Parmi les jeunes qui ont achevé leur scolarité obligatoire à l’été 2025, 50 pour cent ont commencé immédiatement un apprentissage professionnel. C’est ce qui ressort des dernières projections du baromètre des transitions 2025. Cela témoigne d’un marché de l’apprentissage stable et d’une attribution constante des places d’apprentissage. La proportion de jeunes ayant opté pour une formation professionnelle initiale duale a légèrement augmenté par rapport à l’année précédente.
Une offre de places d’apprentissage supérieure à la demande
Plus des deux tiers des entreprises formatrices (72 pour cent) ont maintenu leur offre de places d’apprentissage en 2025 à un niveau constant par rapport à 2024. Si l’on considère l’ensemble des places d’apprentissage appropriées, 87 pour cent ont pu être pourvues jusqu’en août 2025. Dans l’ensemble, cette valeur indique une attribution régulière de places d’apprentissage à l’été 2025 et ce chiffre correspond à peu près à celui de l’année précédente.
Le processus de candidature évalué positivement par les jeunes
Selon l’actuel baromètre des transitions actuel, 87 pour cent des jeunes ont trouvé le processus de candidature plutôt ou très positif. La satisfaction reste également élevée en ce qui concerne la situation en matière de formation. Cela est notamment corroboré par le fait que les solutions transitoires sont rarement choisies – et moins souvent que les années précédentes – ce qui indique une stabilisation de la transition entre l’école et la formation.
Dans le processus de candidature, la préparation des dossiers de candidature, la recherche de places d’apprentissage adaptées et la gestion des refus ont notamment été perçues comme des défis.
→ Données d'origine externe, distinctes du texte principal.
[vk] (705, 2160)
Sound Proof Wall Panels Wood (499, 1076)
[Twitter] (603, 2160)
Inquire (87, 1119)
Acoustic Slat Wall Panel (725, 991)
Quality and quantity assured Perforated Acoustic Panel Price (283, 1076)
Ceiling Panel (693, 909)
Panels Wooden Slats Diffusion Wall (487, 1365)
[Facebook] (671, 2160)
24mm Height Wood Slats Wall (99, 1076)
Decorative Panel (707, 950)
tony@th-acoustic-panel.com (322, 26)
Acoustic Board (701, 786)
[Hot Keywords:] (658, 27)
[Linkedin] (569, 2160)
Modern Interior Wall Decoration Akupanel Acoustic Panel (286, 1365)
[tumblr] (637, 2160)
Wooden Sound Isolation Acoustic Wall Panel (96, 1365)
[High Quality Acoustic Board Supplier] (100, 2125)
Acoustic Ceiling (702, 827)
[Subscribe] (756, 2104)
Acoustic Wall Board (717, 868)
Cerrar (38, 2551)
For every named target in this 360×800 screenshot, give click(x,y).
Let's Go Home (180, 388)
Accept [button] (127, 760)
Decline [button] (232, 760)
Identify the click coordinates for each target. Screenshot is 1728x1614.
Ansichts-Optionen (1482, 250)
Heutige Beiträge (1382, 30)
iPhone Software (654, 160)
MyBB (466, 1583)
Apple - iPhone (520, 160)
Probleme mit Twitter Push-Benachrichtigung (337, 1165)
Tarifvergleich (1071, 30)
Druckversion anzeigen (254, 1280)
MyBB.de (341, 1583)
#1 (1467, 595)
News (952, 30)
Certaines bases scolaires mériteraient d’être renforcées de manière ciblée d’après les entreprises
Selon le baromètre des transitions, la plupart des entreprises reçoivent un nombre suffisant de candidatures, mais la qualité des dossiers ne répond pas toujours aux attentes des employeurs. Plus d’un tiers des entreprises indiquent que les candidates et candidats qui postulent sont souvent inadaptés. Les principales raisons invoquées sont des résultats scolaires insuffisants, des lacunes en français et en langues étrangères ainsi qu’une motivation incertaine. L’Union patronale suisse (UPS) estime qu’il est nécessaire d’agir dans ce domaine. Le renforcement des compétences de base pendant la scolarité obligatoire est essentiel pour préparer les jeunes de manière plus ciblée aux exigences de la vie professionnelle, et au processus de candidature notamment.